Hecatombe, elogiada por Arnold Bennett por «su atroz y brillante originalidad», es la novela más salvajemente divertida de William Gerhardie (Los políglotas). Esta es la historia de Frank Dickin, un joven aspirante a escritor, y su relación con una excéntrica familia rusa, en particular con su hermosa hija Eva. Dickin, al que todos consideran pariente de Dickens, es también el protegido de lord Ottercove, un magnate de la prensa enamorado de la futura novela de Frank, en la que este narra sus aventuras y desventuras amorosas con las dos hijas de los emigrantes rusos. Con la aparición de un científico loco que se propone acabar con el sufrimiento de la humanidad valiéndose de una explosión atómica, la novela se deslizará de la mejor comedia social hacia uno de los mayores apocalipsis de la ciencia ficción.

I

-No, no, «Yo-también», será mejor que te marches ahora o que te quedes a esperar en el taxi.

-Pero el taxi va a costarte un dineral, cariño. -No era característico de Eva, reflexionó él, preocuparse por sus gastos-. Más vale que suba contigo.

-Que no. Lord Ottercove me ha citado a mí.

-Pero a mí también me gustaría verle.

-Pero él no ha pedido verte.

-Pero a lo mejor le gustaría, si me conociera.

-No te conoce.

-Lo haría si subo contigo.

¡Qué difíciles le ponía las cosas siempre!

Siguieron discutiendo ante el portal del alto edificio de Fleet Street, cuyo letrero luminoso, que se elevaba por encima del tejado, anunciaba en palabras flamígeras Daily Runner, mientras el taxímetro marcaba el paso de los eones y los eones iban sumando peniques. Desde la acera, contempló la construcción enorme e inescrutable y pensó que, en alguno de sus rincones más secretos, el gran lord Ottercove, inmóvil como una araña, lo estaría esperando en el vestíbulo, mientras la manecilla negra del reloj se acercaba a la hora fijada para la entrevista.

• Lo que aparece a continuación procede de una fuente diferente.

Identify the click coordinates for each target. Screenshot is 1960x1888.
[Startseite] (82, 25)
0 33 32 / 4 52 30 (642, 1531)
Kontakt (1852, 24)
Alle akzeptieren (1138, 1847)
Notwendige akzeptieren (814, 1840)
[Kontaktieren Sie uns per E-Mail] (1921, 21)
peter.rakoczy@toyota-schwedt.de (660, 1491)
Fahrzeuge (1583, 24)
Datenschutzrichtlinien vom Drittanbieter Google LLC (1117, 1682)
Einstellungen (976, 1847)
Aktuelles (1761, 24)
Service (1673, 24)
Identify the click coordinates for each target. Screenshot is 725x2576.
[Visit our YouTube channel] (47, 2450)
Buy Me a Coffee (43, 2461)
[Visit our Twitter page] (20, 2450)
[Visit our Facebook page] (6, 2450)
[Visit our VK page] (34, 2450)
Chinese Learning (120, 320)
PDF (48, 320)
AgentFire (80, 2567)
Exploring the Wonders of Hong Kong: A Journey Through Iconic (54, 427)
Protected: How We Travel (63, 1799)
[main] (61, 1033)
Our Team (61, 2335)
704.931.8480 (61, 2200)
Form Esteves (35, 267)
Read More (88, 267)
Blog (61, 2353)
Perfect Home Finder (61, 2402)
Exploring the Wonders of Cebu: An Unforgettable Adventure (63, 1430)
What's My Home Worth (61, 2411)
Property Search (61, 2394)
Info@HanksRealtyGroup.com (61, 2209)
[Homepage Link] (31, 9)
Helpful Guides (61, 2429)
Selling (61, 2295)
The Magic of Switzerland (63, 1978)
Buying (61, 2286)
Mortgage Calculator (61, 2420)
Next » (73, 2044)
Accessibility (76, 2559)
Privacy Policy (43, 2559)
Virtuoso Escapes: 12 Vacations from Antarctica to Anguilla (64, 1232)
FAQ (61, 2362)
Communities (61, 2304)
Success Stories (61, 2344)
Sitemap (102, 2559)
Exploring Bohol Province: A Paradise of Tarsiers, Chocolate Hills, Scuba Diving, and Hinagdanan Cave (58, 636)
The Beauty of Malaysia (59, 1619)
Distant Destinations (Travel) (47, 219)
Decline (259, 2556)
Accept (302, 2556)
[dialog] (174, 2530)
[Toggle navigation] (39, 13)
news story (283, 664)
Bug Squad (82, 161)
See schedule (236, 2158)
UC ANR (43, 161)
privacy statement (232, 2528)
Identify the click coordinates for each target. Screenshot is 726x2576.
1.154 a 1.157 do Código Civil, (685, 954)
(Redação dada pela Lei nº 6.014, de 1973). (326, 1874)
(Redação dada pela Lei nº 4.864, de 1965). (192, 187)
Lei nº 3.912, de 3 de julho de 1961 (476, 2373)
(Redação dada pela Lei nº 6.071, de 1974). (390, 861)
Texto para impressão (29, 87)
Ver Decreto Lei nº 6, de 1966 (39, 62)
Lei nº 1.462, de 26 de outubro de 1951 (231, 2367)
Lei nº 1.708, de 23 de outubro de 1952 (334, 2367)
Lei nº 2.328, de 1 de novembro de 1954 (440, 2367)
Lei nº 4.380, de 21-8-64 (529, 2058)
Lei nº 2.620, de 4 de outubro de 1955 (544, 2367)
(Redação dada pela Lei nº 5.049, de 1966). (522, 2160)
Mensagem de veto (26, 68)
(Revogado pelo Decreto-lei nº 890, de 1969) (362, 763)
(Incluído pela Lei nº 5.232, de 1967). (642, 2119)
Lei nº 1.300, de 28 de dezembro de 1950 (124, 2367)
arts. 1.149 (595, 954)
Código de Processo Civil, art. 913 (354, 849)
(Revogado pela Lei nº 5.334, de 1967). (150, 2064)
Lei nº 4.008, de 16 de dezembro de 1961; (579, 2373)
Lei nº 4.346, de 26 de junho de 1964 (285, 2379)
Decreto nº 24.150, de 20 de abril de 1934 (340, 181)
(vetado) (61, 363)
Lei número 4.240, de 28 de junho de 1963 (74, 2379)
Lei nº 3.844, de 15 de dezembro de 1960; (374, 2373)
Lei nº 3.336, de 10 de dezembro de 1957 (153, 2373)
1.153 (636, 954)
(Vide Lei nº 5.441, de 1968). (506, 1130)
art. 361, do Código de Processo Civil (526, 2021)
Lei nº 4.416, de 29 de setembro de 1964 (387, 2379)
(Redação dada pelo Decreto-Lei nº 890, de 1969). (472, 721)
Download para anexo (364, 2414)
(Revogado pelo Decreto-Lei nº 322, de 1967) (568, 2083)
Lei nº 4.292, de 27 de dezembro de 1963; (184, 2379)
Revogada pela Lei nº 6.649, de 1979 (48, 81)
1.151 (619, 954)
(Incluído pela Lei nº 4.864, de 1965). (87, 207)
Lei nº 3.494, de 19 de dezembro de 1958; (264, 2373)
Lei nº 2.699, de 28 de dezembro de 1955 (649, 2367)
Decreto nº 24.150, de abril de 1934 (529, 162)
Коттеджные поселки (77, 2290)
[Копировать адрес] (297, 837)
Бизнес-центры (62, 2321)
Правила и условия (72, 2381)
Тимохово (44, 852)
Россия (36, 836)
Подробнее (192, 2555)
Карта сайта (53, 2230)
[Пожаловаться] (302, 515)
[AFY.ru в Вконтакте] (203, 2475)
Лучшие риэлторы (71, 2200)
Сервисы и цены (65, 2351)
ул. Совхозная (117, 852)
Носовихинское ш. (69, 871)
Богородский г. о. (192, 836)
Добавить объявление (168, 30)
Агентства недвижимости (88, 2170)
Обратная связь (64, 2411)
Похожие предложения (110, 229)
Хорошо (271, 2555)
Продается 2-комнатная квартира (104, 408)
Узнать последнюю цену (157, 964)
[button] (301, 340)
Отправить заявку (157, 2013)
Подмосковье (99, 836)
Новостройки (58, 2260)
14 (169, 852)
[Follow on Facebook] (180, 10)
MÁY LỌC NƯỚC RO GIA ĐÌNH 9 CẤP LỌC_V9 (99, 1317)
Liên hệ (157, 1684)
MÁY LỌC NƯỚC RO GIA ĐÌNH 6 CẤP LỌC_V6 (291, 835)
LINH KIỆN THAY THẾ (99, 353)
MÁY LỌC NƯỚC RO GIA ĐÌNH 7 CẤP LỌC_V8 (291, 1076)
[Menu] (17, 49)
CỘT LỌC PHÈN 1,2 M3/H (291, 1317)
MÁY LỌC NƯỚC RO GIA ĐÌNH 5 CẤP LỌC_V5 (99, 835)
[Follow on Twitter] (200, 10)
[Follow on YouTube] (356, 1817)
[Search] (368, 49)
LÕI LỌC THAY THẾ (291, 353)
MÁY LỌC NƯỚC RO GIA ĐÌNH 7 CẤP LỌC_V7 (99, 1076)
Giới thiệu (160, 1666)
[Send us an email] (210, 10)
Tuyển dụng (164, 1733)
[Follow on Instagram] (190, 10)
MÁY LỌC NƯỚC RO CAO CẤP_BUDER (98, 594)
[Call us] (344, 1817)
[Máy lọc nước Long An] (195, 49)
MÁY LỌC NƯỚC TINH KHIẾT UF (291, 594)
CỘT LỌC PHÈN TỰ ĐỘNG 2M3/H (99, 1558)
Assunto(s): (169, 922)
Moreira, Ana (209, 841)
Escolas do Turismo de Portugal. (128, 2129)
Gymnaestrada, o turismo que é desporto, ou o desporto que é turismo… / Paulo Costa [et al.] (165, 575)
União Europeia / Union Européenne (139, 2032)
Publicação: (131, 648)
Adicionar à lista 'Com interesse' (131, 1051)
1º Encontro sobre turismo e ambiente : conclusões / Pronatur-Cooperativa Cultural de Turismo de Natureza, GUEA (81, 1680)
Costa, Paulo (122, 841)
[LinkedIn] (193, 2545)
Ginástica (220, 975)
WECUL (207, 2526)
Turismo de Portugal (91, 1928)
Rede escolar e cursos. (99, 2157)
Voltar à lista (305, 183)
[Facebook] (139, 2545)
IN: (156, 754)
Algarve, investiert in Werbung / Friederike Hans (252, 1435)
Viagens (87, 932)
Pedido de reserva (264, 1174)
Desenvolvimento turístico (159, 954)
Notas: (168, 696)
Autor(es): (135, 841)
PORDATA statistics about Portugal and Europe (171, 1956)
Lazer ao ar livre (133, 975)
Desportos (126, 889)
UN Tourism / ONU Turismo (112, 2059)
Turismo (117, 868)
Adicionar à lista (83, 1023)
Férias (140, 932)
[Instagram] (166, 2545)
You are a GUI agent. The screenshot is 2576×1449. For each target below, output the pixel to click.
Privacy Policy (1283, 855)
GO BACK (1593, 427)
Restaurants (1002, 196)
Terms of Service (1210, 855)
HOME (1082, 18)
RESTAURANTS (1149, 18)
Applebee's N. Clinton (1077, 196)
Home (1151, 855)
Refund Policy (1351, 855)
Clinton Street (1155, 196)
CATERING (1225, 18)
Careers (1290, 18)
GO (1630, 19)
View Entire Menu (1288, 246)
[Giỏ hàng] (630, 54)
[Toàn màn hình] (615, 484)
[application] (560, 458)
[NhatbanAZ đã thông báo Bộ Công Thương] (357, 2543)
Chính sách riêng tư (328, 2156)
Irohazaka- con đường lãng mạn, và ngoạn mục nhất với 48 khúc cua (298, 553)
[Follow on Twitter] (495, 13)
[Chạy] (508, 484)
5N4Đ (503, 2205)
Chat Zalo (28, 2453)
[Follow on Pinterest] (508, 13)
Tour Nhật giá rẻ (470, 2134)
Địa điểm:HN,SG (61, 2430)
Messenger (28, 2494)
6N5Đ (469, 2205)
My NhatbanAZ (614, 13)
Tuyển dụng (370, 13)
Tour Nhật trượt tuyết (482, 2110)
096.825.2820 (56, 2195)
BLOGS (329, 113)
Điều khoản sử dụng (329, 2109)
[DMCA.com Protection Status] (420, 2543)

Tras dejar a Eva en el taxi, se alejó con una premura poco natural, a paso harto confiado, para enfrentarse a un conserje con galones que escuchó con ligera pero genuina sorpresa la noticia de que el visitante tenía una cita con su señoría. Celoso como san Pedro del acceso a Dios, el portero le dio un formulario que debía rellenar con información biográfica y del carácter general de la visita: dicho formulario lo precedería hasta el destino deseado. El solicitante, mientras tanto, debía esperar a que se ratificara la exaltada entrevista. Una vez obtenida la confirmación, el fiel portero confió al joven visitante a un ascensorista, que, tras llevarlo varias plantas arriba, lo transfirió a otro camarada, que, finalmente, lo llevó hasta un tercero. Cada uno de los ascensoristas a los que se confiaba su persona parecía más exclusivo y tenía modales más solemnes y al mismo tiempo más deferentes que su predecesor: la marca de quien habita en las alturas, inmune a los asuntos de los simples mortales. Subían y subían, cada vez más alto, hasta que las puertas del ascensor volvieron a abrirse y él pasó a manos de un botones que, evidentemente, se hallaba muy lejos de la raza de insignes ascensoristas. Este le pidió que lo acompañara unos pocos escalones arriba -la última escalera dorada hacia el cielo-, hasta un descansillo donde lo desembarazó de su burdo abrigo, lo invitó a subir otros tres peldaños alfombrados y, solicitándole que esperara, llamó reverentemente a la puerta.